* Source passage *
━━━━━━━━━━

The memory nodes are used for storing the photogenerated carriers.

In some embodiments of the present disclosure, a method is provided for forming an indirect time-of-flight three-dimensional optical detector. Specifically, the optical detector formed by the method is an indirect time-of-flight three-dimensional optical detector. The photogenerated carriers stored in the memory nodes are used to calculate the phase difference. Therefore, the base 103 may include a plurality of memory nodes. In other words, a plurality of memory nodes may be formed in the substrate 100 during the formation of the base 103.

Specifically, as shown in FIG. 3, the pixel unit includes the memory node mn1 and the memory node mn2. For example, in the plane parallel to the first surface 101, the memory node mn1 and the memory node mn2 are on either side of the photosensitive element (pd) in the substrate 100.

Furthermore, as shown in FIG. 3, the memory nodes include: a plurality of storage doping regions. Therefore, the pixel unit includes: a storage doping region N1 and a storage doping region N2. For example, in the plane parallel to the first surface 101, the storage doping region N1 and the storage doping region N2 are on either side of the PN junction PN in the first surface 101.

In some embodiments of the present disclosure, the substrate 100 may be a P-doped substrate, and therefore the storage doping regions may be N-doped regions, i.e., both the storage doping regions N1 and N2 are N-doped regions.

━━━━━━━━━━

* Complete the following *
1 – In the optical detector passage, write out the stretch from "In some embodiments of the present disclosure, a" through "the substrate 100." again, swapping "photosensitive element" for "light-sensitive element".
2 – Answer these from the optical detector passage:
(a) What are the photogenerated carriers stored in the memory nodes used to calculate?
(b) Which two memory nodes does the pixel unit include, as shown in FIG. 3?
(c) What kind of substrate may the substrate 100 be?
3 – Continue the optical detector passage from its last sentence.

* Available data *
━━━━━━━━━━

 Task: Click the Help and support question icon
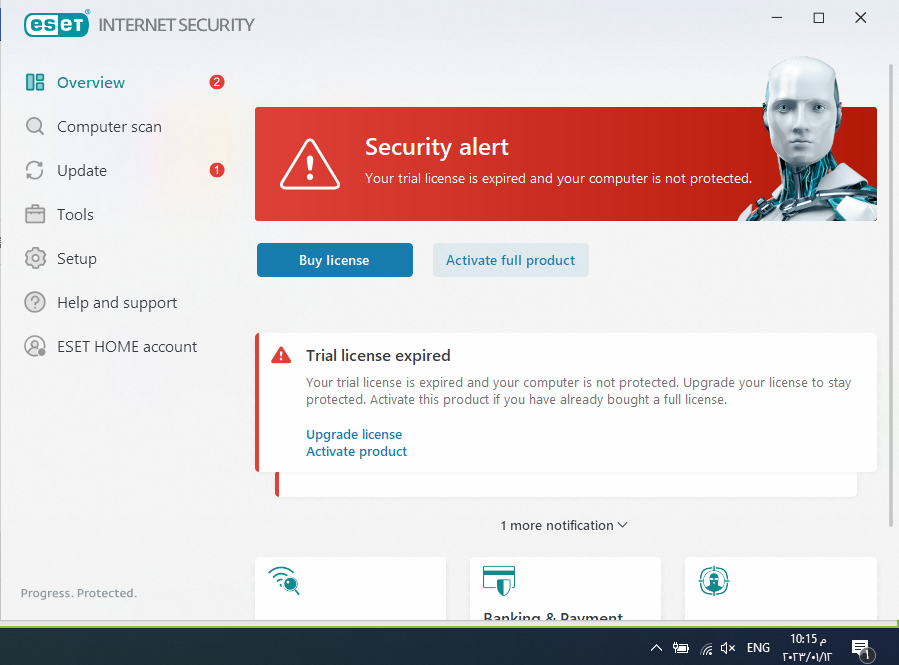pos(35,302)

━━━━━━━━━━

* Answers per task *
1 –
In some embodiments of the present disclosure, a method is provided for forming an indirect time-of-flight three-dimensional optical detector. Specifically, the optical detector formed by the method is an indirect time-of-flight three-dimensional optical detector. The photogenerated carriers stored in the memory nodes are used to calculate the phase difference. Therefore, the base 103 may include a plurality of memory nodes. In other words, a plurality of memory nodes may be formed in the substrate 100 during the formation of the base 103.

Specifically, as shown in FIG. 3, the pixel unit includes the memory node mn1 and the memory node mn2. For example, in the plane parallel to the first surface 101, the memory node mn1 and the memory node mn2 are on either side of the light-sensitive element (pd) in the substrate 100.

2 –
(a) The phase difference.
(b) The memory node mn1 and the memory node mn2.
(c) A P-doped substrate.

3 –
Specifically, in some embodiments illustrated in FIG. 3, the doping concentration of the substrate 100 may be less than 10¹³/cm³; the doping concentration of the storage doping regions in the memory nodes may be greater than 10¹⁷/cm³; the doping concentrations of the P-type photosensitive doping region PNp and the N-type photosensitive doping region PNn may be greater than 10¹⁵/cm³.

In addition, the steps for forming the base 103 may include: forming switch devices to control the conduction and cutoff between the photosensitive element (pd) and the memory nodes.

For example, the base 103 includes: the PN junction PN in the first surface 101 of the substrate 100, and the storage doping regions N1 and N2 on either side of the PN junction PN. The steps for forming the substrate 103 includes: forming a switch device tx1 in the first surface 101 between the storage doping region N1 and the PN junction PN, and forming a switch device tx2 in the first surface 101 between the storage doping region N2 and the PN junction PN.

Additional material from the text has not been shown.